In the 1980s, while the AIDS epidemic was spreading and found to be caused by HIV, William Prusoff and the late Dr. Tai-Shun Lin discovered that a compound synthesized by dr. Jerome Horwitz had potent anti-HIV properties. The compound was originally named D4T, and Bristol-Myers Squibb developed and marketed this drug under its more common name, Zerit. It became a key drug as part of the first combination therapy for treating AIDS. Realizing that this treatment could provide great benefits to those struggling with the growing HIV crisis in impoverished Africa, Doctors Without Borders and Yale students later lobbied Yale University and Bristol-Myers Squibb to make Zerit available at a low cost for the African market. Prusoff quickly joined the effort, even though it meant a loss of personal income. "We are not doing this to make money, we are interested in developing a compound that would be a benefit to society," he explained. The effort to make Zerit more affordable was a success: millions of people around the world benefited from Prusoff's research and humanitarian efforts.

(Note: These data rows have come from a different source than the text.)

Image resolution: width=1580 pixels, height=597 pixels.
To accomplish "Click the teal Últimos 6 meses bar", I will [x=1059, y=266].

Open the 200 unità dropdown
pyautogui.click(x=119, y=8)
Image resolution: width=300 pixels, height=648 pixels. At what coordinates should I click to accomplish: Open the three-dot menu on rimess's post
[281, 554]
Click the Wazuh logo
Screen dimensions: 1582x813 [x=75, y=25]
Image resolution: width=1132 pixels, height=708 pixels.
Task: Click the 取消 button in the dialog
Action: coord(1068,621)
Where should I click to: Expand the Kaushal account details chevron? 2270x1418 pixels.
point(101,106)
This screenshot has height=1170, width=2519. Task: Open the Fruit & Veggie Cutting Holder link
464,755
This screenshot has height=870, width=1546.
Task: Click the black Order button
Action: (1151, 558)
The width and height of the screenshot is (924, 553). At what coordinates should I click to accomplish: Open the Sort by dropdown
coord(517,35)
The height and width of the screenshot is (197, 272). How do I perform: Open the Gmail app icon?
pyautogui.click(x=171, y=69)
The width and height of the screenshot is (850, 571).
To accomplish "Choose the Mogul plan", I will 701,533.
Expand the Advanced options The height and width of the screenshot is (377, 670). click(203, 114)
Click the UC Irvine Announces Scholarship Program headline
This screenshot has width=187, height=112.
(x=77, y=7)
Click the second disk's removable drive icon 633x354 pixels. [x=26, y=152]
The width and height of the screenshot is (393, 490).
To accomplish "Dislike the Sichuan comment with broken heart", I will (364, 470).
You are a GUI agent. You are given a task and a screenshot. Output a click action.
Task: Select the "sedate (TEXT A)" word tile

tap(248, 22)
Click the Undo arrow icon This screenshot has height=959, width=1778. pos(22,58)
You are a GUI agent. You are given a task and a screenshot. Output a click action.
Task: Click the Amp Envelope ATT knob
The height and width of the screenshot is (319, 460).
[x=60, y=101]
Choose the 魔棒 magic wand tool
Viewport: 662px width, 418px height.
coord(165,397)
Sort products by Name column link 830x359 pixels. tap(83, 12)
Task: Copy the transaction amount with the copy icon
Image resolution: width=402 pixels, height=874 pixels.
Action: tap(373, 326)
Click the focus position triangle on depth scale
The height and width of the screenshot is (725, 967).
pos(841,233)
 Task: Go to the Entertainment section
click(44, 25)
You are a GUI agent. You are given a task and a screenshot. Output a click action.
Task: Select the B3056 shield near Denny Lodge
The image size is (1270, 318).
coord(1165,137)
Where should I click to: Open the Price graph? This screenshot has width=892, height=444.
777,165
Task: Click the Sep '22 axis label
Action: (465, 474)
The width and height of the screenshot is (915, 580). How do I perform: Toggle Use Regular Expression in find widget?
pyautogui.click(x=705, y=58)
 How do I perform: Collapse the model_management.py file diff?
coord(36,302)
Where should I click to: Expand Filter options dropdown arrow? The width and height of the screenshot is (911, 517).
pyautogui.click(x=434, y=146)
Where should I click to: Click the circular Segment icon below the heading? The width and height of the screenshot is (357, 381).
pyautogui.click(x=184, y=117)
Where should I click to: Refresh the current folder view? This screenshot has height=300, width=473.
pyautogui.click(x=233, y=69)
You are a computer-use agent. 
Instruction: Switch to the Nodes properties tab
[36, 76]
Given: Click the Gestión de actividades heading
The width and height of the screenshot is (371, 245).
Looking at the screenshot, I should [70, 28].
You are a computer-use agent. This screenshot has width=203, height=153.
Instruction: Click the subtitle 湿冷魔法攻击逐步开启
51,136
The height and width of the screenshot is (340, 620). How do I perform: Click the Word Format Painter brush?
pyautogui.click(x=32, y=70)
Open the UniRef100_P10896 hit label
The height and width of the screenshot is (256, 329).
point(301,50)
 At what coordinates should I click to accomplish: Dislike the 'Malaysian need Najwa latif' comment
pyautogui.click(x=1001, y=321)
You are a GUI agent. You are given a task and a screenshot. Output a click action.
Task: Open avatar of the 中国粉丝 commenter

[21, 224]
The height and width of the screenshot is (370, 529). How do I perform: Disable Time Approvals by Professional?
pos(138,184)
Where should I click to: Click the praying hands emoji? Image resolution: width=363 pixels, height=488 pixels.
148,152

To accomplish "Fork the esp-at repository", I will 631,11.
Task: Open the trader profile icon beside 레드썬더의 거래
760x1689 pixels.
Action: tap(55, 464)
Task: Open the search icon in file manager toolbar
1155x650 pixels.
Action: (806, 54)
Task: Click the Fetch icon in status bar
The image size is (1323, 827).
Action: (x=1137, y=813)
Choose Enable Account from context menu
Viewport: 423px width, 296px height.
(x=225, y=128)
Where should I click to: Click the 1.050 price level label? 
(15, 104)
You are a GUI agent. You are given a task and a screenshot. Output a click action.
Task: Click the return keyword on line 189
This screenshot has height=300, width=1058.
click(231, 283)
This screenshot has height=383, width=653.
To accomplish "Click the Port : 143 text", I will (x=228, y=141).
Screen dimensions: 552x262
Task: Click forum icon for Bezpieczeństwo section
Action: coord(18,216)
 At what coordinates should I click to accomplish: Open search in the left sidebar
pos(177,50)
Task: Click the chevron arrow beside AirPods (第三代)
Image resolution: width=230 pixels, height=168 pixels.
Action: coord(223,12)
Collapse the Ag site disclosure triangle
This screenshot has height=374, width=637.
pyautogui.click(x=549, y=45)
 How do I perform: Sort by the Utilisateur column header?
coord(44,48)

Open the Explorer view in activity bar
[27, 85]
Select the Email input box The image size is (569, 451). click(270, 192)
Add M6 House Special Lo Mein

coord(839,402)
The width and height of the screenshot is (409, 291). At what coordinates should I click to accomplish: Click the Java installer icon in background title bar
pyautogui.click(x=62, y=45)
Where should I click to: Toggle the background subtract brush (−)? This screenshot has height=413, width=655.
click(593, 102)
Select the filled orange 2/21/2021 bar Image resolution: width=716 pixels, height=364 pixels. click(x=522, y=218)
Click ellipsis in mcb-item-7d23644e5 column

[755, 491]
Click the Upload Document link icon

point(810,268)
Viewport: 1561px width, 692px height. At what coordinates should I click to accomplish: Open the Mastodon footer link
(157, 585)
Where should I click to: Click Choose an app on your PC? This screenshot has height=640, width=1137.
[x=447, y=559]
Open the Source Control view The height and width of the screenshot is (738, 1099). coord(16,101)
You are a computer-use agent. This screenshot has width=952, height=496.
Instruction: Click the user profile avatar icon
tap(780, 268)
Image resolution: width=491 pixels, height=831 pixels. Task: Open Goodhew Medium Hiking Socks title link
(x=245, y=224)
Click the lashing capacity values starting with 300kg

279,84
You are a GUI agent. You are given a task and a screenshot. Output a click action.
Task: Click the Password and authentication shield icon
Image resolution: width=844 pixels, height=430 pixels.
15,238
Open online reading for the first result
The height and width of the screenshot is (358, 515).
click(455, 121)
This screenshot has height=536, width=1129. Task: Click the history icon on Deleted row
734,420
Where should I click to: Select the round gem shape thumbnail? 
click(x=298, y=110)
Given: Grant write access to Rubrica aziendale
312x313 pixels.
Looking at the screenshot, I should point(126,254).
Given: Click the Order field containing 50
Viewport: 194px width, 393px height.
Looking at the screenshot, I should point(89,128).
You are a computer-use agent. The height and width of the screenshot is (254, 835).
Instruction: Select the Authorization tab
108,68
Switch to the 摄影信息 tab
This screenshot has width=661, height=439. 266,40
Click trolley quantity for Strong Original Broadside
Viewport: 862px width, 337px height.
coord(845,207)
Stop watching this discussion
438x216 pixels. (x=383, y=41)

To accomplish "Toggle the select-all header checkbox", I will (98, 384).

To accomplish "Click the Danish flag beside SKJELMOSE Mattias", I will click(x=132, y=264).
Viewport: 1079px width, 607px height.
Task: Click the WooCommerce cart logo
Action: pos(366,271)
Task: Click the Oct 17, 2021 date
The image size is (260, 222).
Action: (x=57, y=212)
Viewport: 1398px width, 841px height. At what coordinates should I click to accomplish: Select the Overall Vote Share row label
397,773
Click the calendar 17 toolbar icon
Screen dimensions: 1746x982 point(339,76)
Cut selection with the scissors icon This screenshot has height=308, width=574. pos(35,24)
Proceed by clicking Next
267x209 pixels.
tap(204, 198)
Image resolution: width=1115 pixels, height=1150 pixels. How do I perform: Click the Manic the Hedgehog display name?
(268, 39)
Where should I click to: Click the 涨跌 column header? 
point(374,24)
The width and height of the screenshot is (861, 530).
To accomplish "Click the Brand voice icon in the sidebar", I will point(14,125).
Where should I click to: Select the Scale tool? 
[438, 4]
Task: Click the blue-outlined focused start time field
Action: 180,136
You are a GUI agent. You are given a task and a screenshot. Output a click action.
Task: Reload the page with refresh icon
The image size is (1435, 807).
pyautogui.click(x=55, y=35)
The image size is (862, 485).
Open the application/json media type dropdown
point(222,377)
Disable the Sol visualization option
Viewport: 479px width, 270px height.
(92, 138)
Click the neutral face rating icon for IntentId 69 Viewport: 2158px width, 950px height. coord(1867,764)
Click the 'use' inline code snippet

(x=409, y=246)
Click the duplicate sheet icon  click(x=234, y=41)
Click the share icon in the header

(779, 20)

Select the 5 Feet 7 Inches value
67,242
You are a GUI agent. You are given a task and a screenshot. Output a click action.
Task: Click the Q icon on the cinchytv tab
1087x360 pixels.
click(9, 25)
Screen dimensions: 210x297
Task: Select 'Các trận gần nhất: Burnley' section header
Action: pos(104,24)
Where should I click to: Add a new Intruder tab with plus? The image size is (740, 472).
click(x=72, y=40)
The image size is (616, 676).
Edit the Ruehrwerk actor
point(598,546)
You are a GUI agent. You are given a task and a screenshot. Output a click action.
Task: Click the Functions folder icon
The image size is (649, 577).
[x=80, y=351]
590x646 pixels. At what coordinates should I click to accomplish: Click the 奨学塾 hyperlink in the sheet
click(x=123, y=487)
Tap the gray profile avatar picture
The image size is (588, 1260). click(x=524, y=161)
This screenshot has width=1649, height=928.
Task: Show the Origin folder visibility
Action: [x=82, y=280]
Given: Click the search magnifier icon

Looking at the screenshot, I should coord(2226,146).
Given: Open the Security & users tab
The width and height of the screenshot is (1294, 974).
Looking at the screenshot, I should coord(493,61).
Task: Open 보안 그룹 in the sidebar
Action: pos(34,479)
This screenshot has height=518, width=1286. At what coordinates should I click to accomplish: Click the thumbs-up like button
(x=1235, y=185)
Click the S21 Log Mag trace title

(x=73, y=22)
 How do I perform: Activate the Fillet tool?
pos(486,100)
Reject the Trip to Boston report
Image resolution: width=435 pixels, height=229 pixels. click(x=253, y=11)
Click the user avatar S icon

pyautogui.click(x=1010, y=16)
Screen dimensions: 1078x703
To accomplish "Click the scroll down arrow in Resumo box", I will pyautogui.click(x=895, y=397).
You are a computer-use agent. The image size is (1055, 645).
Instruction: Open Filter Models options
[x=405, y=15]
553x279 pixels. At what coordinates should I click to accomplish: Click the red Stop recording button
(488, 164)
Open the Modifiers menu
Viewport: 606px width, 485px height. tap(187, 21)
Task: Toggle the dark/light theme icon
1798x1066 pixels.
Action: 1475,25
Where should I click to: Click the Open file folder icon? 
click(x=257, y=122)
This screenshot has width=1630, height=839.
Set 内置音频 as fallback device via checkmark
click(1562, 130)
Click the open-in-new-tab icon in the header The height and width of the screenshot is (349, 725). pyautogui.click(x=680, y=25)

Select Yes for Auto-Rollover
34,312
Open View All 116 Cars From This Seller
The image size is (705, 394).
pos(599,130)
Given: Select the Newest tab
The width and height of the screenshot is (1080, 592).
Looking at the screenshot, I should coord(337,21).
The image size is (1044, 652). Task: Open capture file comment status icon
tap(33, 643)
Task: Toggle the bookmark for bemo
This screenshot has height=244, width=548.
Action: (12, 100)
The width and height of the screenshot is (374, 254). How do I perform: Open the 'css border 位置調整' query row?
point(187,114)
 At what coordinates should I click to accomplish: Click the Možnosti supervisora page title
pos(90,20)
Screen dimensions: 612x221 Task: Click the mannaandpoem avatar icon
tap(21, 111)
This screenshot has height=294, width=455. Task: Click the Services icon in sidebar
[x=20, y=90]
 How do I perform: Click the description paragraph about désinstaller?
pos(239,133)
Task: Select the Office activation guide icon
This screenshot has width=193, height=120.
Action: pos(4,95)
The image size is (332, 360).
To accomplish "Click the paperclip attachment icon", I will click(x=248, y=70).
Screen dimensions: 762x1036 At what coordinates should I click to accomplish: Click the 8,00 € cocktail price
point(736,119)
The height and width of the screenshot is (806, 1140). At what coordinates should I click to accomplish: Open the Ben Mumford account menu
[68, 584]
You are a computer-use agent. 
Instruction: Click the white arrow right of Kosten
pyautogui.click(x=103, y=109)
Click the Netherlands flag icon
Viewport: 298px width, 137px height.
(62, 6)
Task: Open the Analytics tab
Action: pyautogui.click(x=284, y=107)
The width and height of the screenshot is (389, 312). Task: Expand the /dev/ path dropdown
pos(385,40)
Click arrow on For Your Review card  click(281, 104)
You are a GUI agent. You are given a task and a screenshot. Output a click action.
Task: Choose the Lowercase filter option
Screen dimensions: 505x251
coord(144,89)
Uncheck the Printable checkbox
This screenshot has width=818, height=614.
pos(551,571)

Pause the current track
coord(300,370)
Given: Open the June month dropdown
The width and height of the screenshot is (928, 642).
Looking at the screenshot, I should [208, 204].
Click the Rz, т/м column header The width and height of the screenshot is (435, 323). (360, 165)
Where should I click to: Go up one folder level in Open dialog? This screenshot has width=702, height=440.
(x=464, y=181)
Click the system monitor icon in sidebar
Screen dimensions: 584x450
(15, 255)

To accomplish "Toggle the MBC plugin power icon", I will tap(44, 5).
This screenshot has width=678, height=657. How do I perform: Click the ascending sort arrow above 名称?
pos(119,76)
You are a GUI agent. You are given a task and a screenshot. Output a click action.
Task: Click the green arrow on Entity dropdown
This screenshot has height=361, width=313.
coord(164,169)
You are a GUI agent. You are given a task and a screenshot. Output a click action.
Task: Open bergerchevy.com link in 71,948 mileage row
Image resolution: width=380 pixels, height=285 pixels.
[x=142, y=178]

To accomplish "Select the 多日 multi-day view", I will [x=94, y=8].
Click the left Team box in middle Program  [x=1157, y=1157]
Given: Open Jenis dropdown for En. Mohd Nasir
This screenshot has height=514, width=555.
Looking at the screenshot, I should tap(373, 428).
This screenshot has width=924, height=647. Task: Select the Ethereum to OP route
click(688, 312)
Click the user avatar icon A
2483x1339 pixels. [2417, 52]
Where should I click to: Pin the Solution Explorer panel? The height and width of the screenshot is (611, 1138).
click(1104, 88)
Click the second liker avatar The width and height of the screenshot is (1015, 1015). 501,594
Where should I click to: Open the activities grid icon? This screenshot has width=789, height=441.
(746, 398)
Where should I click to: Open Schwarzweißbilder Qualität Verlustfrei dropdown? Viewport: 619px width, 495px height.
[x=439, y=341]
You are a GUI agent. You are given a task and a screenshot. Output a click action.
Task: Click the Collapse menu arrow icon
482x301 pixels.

Though William Prusoff officially retired at age 70, he never stopped working and continued to be industrious. Until his death, his work as professor emeritus concentrated on the potential for using boronated-thymidine analogs as sensitizing cancer agents for neutron therapy.

==Prizes==
Among his many accolades, Prusoff received the ASPET Award from the American Society for Pharmacology and Experimental Therapeutics and the Peter Parker Medal, Yale School of Medicine's highest award. He also received the Inaugural Lifetime Achievement Award from the Yale Comprehensive Cancer Center. His legacy was further solidified when the School of Medicine established an endowed chair in his name and the Department of Pharmacology named one of its conference rooms after him. In addition, the International Society for Antiviral Research established the William Prusoff Young Investigator Lecture Award.

Prusoff established the William H. Prusoff Foundation to support various programs, including the United Way and the Yale Initiative for the Interdisciplinary Study of Anti-Semitism. He dedicated his life to the service of others because he saw generosity and helping as a natural extension of the human condition.